Sinopse: Na Chicago da década de 1930, uma cientista traz uma jovem assassinada de volta à vida para ser uma companheira para o monstro de Frankenstein. O que acontece em seguida está além do que qualquer um deles poderia ter imaginado.
Nos últimos tempos o clássico literário "Frankenstein" de Mary Shelley começou a ser redescoberto para essa nova geração através de novas adaptações ou simplesmente de filmes que prestam uma homenagem à obra. Se o recente "Frankenstein" (2025) de Guillermo del Toro busca ser fiel a sua fonte original, por outro lado, "Pobres Criaturas" (2023), de Yorgos Lanthimos, pega emprestado a ideia e criando uma obra original e provocadora. Temos então "A Noiva" (2026) que segue a premissa do clássico literário, mas sendo modelado para provocar essa nova geração de cinéfilos.
Dirigido pela atriz e diretora Maggie Gyllenhaal, o longa se passa em Chicago na década de 1930 e acompanha a história de origem da Noiva, uma jovem assassinada que ganha vida novamente. Sua trágica morte é conhecida pelo monstro do cientista Frankenstein que, solitário, pede por uma companhia para a Dr. Euphronius revive-la. Os dois, então, trazem de volta à vida uma jovem e, assim, nasce uma nova criatura: a Noiva.
Vou ser direto e deixar claro que esse filme não é para todos, sendo que é mais direcionado para os fãs da obra literária, como também para aqueles que são apaixonados pelo próprio cinema. Digo isso porque a trama se passa nos anos trinta, tempos em que a libertinagem e a cultura andavam de mãos dadas até que a igreja conservadora se meteu em cena e obrigando os estúdios a criarem famigerado Código Hays. Esse período, por sua vez, foi visto no longa "Babilônia" (2022), ótimo filme que se aprofunda nesse período, mas sendo ignorado na época de lançamento pelo grande público.

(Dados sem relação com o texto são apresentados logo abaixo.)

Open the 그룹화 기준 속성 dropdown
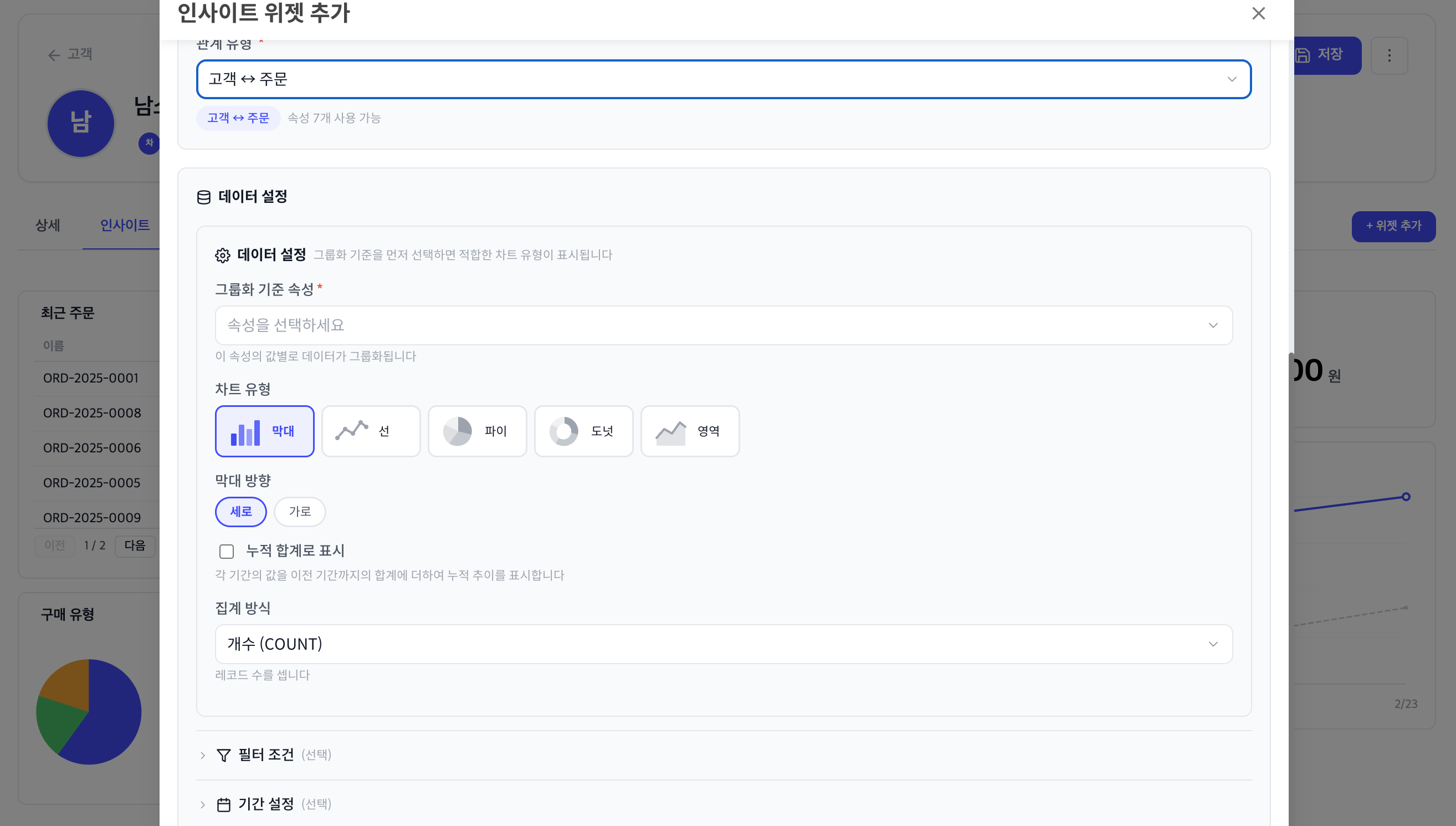This screenshot has width=1456, height=826. click(x=723, y=325)
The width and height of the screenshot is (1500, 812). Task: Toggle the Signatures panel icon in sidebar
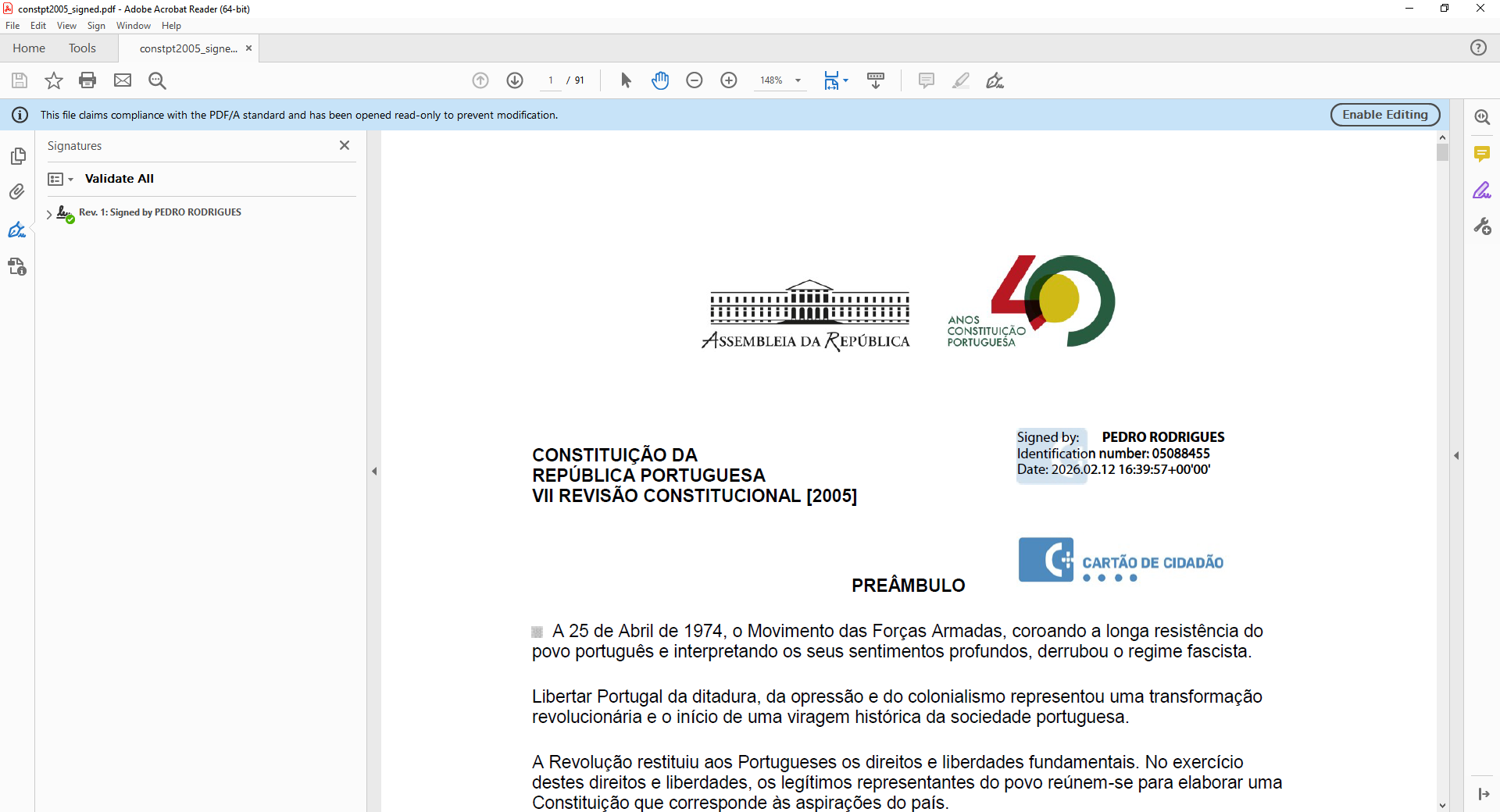(x=17, y=230)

Isso talvez venha acontecer inicialmente com "A Noiva", já que ele não veio para agradar ninguém, mas sim provocar e fazer a pessoa pensar se ela quiser. Maggie Gyllenhaal tem consciência do vespeiro em que está se metendo, ao alinhar elementos até mesmo de outros gêneros e fazendo uma transição entre horror e musical. Se "Coringa: Delírio a Dois" (2024) foi apontado como problemático neste quesito, o filme de Maggie Gyllenhaal não fugirá desse julgamento.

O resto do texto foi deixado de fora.